Un film d'une grande délicatesse, d'une grande retenue sans férocité particulière contre Lourdes, bastion commercial de l'Eglise catholique, qu'on le veuille ou non. Christine souffre de sclérose en plaques et vient dans ce lieu de pèlerinage qui accueille des millions d'éclopés de la vie physiquement, moralement, spirituellement. Elle n'attend rien de particulier. Elle suit, sans rien dire, observe les regards échangés entre les hommes et les femmes qui les accompagnent et qui appartiennent tous à l'ordre de Malte. Peut-être aimerait-elle, elle aussi, avoir droit à des regards entendus? Mais dans son fauteuil roulant, que peut-elle espérer? A Lourdes, tout est rituel, mécanique et c'est ce que nous montre la réalisatrice sans attaque particulière mais sans prosélytisme non plus. C'est un endroit qui, paradoxalement, semble dépourvu de toute chaleur alors que tous ou presque viennent en chercher à défaut d'un improbable miracle. Le commerce envahit la ville et ses environs et ne cesse jamais, ce qui est quand même suggéré par Jessica Hausner.
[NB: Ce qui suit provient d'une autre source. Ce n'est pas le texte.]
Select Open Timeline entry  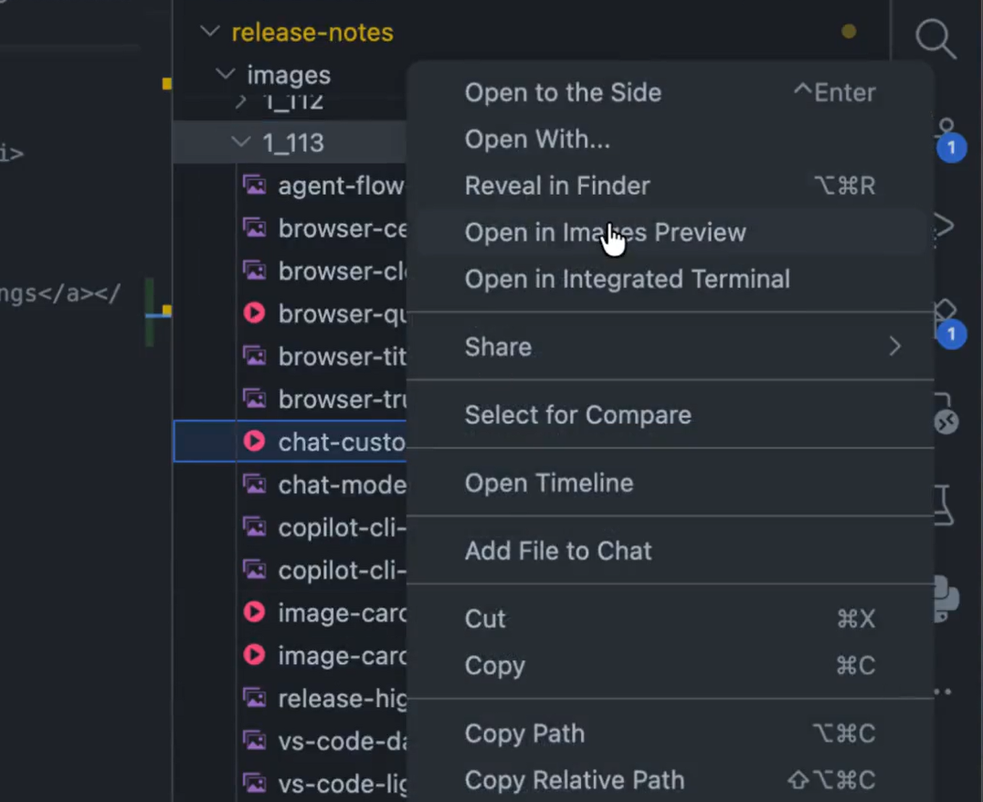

Mais plus encore que ces processions maintes fois répétées, ce qui importe dans ce film, c'est la galerie de personnages attachants tant on s'y reconnait: des femmes aigries, langues de vipère qui s'interrogent sur le choix de Dieu en matière de miracle, des déçus, des frustrés, des silencieux mais persévérants qui ne désespèrent pas du Seigneur.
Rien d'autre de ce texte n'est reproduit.